Update, Aug 20: The National Hurricane Center upgraded Danny to a hurricane at 11 a.m. ET on Thursday, the first of the 2015 Atlantic season. Danny now has an eye, likely the basis for the upgrade, and the latest forecast is essentially unchanged. The original post is below.
Tropical Storm Danny, potentially the biggest Atlantic tropical threat of 2015, has emerged quickly over the past 24 hours or so. The National Hurricane Center expects Danny to grow to hurricane strength by Friday—the first hurricane of the year. After that, there’s a reasonable chance the storm could affect the United States—more on that in a bit.
Danny is currently on track to pass near or through the northeast Caribbean by Monday, where, if it weakens a bit more than officially forecast (though not too much) its rainfall could wind up being a boon to drought-suffering islands like Puerto Rico. Miami-based meteorologist John Morales has a good discussion of this scenario.
Danny is currently struggling to strengthen and has a tough road ahead of it: Dry air blown in from the Sahara and a pocket of cyclone-killing wind shear over the Caribbean will probably offset the potential boost from increasingly warm water. It’s not possible to confidently predict Danny will even be a storm at all beyond five days from now. On the other hand, it’s perhaps equally as likely that Danny will be a formidable hurricane in 10 days. There are model runs to support both possibilities.

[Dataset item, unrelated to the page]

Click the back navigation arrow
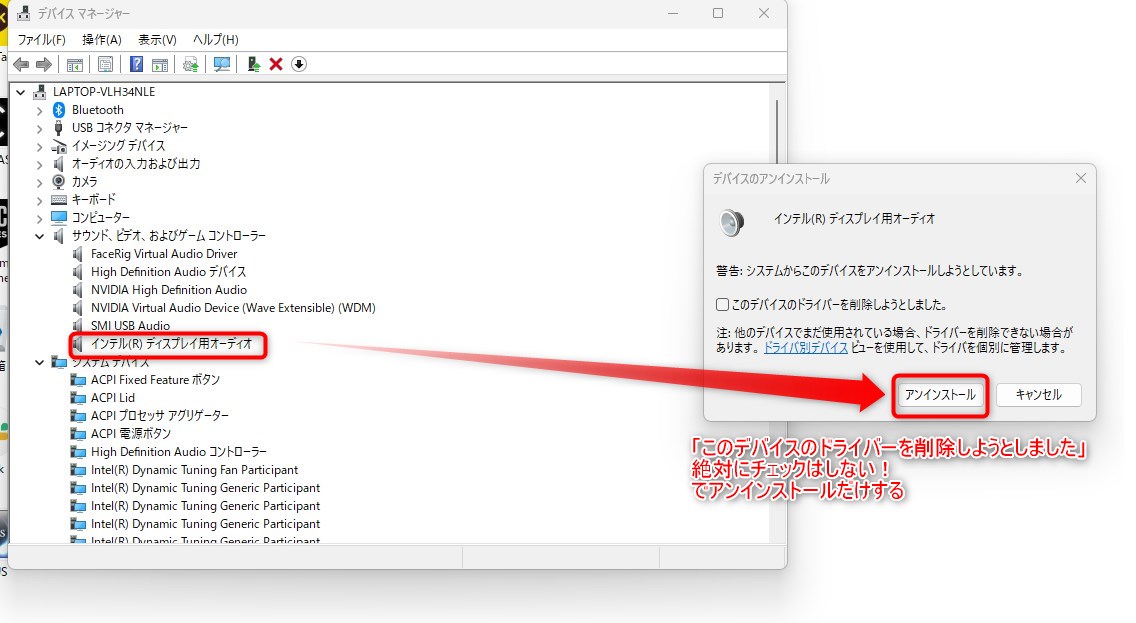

Should Danny survive, there’s reason to believe it could pose a threat to the United States mainland by late August—though I’d rate those chances at no more than 25 percent at the moment. Twelve days is an eternity in tropical cyclone forecasting, and a whole lot can and will change between now and then. In fact, the stunningly photogenic twin typhoons now south of Japan could induce big changes in the North American weather pattern between now and then. Still, if I were living in Florida and there was a one-in-four chance of a hurricane strike within two weeks, I’d want to know about it.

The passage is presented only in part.